Fraternité Matin (Abidjan)
Ernest Aka Simon
22 Décembre 2003
Abidjan — La 2ème journée de Clap Ivoire 2003 s'est ouverte, mardi dernier, au Cnac-café théâtre sur une communication dont le thème est : " Le Cnac, gage du cinéma ivoirien ".
M. Honoré N'zué Kouakou, sous-directeur de la Compagnie ivoirienne du cinéma et de l'audiovisuel (Civca) a fait une projection sur le 7ème art ivoirien.
Au commencement était la Société ivoirienne du cinéma (Sic), sous tutelle du ministère de l'Information. Des difficultés de fonctionnement de la structure par manque de financement adéquat vont se présenter. Malgré cela, le programme du gouvernement, en actualités filmées, était diffusé avant les longs métrages dans les salles de cinéma. Une œuvre, selon M. Honoré N'zué, des cinéastes Henri Duparc, Gnoan M'bala et Jean-Louis Koula " qui volaient de leurs propres ailes ".
L'année 1978 sonne le glas de la Sic. Epris de passion pour leur métier, Jean-Louis Koula et Yéo Kozoloa créent la maison " Les films de la montagne ". Quand Gnoan M'bala met sur pied " Les films de l'Abissa " et Henri Duparc, " Focal 13 ".
Le ministère de la Culture se contente des vestiges de la Sic, essentiellement des archives. Le Centre national des arts et de la culture (Cnac), créé le 10 février 1993, se présente, de l'avis du responsable de la Civca, comme un " gage du cinéma ivoirien ". Il soutient cette thèse par l'acquisition de matériel de production d'environ un milliard de francs cfa, œuvre du gouvernement ivoirien.
Des sillons tracés pour l'éclosion du 7ème art ivoirien.
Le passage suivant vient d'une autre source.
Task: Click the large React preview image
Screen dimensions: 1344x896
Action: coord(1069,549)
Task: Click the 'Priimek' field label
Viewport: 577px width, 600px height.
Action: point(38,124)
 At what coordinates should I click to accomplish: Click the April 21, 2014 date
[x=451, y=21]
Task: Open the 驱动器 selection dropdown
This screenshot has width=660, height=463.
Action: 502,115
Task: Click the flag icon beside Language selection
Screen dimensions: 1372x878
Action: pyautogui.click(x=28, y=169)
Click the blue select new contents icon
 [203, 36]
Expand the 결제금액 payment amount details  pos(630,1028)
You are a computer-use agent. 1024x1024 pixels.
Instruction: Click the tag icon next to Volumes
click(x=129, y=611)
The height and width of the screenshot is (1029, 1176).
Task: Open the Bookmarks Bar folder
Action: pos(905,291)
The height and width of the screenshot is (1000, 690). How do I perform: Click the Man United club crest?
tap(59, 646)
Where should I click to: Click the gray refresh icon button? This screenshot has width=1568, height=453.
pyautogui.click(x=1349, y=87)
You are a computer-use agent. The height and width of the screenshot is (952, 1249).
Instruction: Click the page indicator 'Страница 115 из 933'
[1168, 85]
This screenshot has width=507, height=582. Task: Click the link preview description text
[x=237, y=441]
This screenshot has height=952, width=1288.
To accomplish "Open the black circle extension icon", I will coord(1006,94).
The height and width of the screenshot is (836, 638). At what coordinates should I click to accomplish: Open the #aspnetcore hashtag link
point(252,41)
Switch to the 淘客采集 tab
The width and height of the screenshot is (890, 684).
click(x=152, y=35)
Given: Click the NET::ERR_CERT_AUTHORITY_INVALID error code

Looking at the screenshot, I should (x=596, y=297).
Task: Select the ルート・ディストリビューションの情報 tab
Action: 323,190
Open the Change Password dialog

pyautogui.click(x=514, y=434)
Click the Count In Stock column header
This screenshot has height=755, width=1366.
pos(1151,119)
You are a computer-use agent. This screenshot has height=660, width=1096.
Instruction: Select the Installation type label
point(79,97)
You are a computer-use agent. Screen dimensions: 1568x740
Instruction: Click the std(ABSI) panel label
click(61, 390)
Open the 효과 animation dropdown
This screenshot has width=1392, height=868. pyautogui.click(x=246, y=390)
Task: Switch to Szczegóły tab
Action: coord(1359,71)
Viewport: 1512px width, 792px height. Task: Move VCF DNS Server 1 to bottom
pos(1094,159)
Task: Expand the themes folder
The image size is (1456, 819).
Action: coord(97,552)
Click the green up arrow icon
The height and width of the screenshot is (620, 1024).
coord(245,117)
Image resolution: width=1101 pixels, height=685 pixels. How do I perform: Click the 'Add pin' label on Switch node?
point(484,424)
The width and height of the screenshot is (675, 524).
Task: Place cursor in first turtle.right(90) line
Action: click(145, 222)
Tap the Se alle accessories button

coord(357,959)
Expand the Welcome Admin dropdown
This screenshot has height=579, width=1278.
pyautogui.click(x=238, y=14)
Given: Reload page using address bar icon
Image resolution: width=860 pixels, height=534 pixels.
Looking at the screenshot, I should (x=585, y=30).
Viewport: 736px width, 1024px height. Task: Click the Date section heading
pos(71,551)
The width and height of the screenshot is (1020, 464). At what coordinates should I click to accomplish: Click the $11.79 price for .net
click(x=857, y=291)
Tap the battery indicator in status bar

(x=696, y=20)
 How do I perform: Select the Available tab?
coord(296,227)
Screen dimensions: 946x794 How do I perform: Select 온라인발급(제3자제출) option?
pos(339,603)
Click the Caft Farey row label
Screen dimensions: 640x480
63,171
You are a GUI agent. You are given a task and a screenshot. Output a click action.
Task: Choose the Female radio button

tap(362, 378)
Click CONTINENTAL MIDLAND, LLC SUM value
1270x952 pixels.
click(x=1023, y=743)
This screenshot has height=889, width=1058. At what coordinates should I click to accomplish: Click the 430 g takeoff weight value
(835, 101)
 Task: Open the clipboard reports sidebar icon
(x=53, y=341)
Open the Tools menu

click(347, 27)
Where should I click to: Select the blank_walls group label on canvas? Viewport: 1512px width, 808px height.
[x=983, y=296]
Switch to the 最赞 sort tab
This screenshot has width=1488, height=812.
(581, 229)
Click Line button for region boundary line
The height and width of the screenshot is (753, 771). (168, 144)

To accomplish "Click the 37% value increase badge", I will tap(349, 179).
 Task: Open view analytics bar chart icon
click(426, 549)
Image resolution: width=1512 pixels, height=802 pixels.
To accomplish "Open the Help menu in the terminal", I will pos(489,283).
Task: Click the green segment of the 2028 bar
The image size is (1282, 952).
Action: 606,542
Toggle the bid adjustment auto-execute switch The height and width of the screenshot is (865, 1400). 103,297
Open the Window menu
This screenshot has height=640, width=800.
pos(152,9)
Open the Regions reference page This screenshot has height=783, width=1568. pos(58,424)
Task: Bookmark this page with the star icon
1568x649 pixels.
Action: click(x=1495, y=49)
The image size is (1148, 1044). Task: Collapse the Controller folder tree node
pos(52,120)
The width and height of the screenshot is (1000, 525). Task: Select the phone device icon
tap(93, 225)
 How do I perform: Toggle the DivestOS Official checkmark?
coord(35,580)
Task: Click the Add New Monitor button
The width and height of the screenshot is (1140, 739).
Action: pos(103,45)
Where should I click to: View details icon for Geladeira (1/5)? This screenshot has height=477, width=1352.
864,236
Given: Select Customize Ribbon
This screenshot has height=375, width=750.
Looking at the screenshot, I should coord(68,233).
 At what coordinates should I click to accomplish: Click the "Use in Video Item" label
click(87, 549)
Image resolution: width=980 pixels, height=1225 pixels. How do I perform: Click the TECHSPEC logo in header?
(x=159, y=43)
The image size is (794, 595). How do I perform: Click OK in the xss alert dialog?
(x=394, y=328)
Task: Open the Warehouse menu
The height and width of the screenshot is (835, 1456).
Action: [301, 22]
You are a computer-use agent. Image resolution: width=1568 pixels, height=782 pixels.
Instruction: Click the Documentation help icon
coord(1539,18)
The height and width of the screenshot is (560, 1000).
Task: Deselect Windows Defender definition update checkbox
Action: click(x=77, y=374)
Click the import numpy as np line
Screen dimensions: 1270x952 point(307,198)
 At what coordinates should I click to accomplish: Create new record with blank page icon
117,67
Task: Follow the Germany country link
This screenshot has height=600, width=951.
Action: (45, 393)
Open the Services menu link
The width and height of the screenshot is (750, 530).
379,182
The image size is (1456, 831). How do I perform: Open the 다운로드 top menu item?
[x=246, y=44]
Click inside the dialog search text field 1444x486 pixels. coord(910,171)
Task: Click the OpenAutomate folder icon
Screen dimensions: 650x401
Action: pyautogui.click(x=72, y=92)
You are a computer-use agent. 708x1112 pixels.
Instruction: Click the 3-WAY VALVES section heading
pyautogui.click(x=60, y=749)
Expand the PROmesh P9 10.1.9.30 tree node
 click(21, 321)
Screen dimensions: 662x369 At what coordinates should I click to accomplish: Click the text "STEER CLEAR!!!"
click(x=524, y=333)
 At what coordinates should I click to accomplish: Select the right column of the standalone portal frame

Que non. " Il n'y a pas que le matériel, a indiqué Honoré N'zué. Le cinéma nécessite des comédiens, le traitement des films au laboratoire et la distribution ". Ces obstacles sont devenus, de plus en plus, difficiles à franchir par le Cnac.
Le fonds cinématographique ivoirien (Fci), une subvention de l'Etat, devait constituer une bouffée d'oxygène. Il y a trois ans, il était fluctuant. Aujourd'hui, avec la crise, il s'est rétréci tel une peau de chagrin.
Qu'importe, le Cnac doit pouvoir vulgariser le cinéma. D'où " la co-production de certains films, a révélé M. Honoré N'zué, et la création du Cnac-café ".
En amont, certaines actions sont menées. Notamment l'élaboration de textes pour la réglementation des vidéos clubs. Afin de mieux gérer ces maisons pour une meilleure rentabilité des productions cinématographiques.
Toutes choses qui font du Cnac, une structure de promotion du cinéma ivoirien.